Néanmoins, malgré ces quelques exemples illustrant leur efficacité, l’utilisation de bifluorures d’ammoniums reste plutôt sporadique. Ces sels d’ammoniums quaternaires, tout comme leurs analogues monofluorés souffrent en effet d’un inconvénient majeur : ils sont fortement hygroscopiques, ce qui complique leur manipulation. En alternative aux fluorures ou bifluorures d’ammoniums chiraux, des sels d’ammoniums quaternaires avec d’autres parties anioniques ont commencé à émerger en organocatalyse asymétrique. C’est le cas des phénolates d’ammoniums quaternaires chiraux; ceux-ci sont connus depuis la fin des années 1990 mais n’ont été utilisés comme catalyseurs dans des réactions asymétriques qu’à partir de la fin des années 2000. Comme leurs équivalents fluorures, ils possèdent des propriétés de base de Lewis et de base de Brønsted et peuvent donc constituer des catalyseurs de choix dans un panel assez large de réactions. Mais surtout, ils présentent deux avantages notables par rapport aux fluorures d’ammoniums. Tout d’abord, ils sont beaucoup moins hygroscopiques et peuvent donc être conservés à température ambiante sous atmosphère inerte pendant au moins un mois. De plus, la partie phényle de l’anion phénolate est fonctionnalisable, ce qui permet contrairement aux fluorures d’introduire une modulation des propriétés de base de Lewis ou de Brønsted en jouant sur des effets stériques et/ou électroniques .

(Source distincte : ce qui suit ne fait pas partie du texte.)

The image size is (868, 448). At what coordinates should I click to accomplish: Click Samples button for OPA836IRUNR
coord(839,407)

Les phénolates d’ammoniums quaternaires chiraux comme bases de Lewis

Activation d’un pronucléophile silylé 

En 2007, le groupe de Mukaiyama a reporté une étude approfondie sur la première utilisation de phénolates d’ammoniums quaternaires dérivés du Quinquina comme organocatalyseurs dans une réaction énantiosélective. Ceux-ci, à hauteur de seulement 5 mol%, permettent d’activer un acétal de cétène silylé 14 pour promouvoir une séquence comprenant une addition de Michael sur des chalcones 2 suivie d’une étape de lactonisation. La réaction permet d’obtenir les 3,4 dihydropyran-2-ones 15 avec d’excellents rendements et de très bonnes énantiosélectivités lorsque le sel dérivé de la cinchonidine (CD+ 2, PhO- ).PhOH est utilisé .

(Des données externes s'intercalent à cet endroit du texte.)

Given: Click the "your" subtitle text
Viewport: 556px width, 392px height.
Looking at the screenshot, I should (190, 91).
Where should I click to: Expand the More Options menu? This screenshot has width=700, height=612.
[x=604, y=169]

Comme nous l’avons vu précédemment , l’étape-clé repose sur la libération d’un anion phénolate lors de l’étape de lactonisation, qui est lui-même capable à son tour d’activer l’acétal de cétène silylé. Cependant, la réaction est ici entièrement catalysée par un phénolate d’ammonium quaternaire. Il a été montré que le groupement quaternarisant de l’azote joue un rôle crucial dans l’obtention de bons excès énantiomériques (le produit est obtenu avec 2% ee lorsque c’est un benzyle, et plus de 76% ee avec un 9-anthracénylméthyle), et que l’introduction sur l’oxygène en C9 de groupements benzyliques appauvris en électrons permet une augmentation significative de l’énantiosélectivité de la réaction. Notons également que lorsque le groupement hydroxyle en C9 de la partie ammonium n’est pas substitué, la stéréosélectivité de la réaction s’en trouve inversée.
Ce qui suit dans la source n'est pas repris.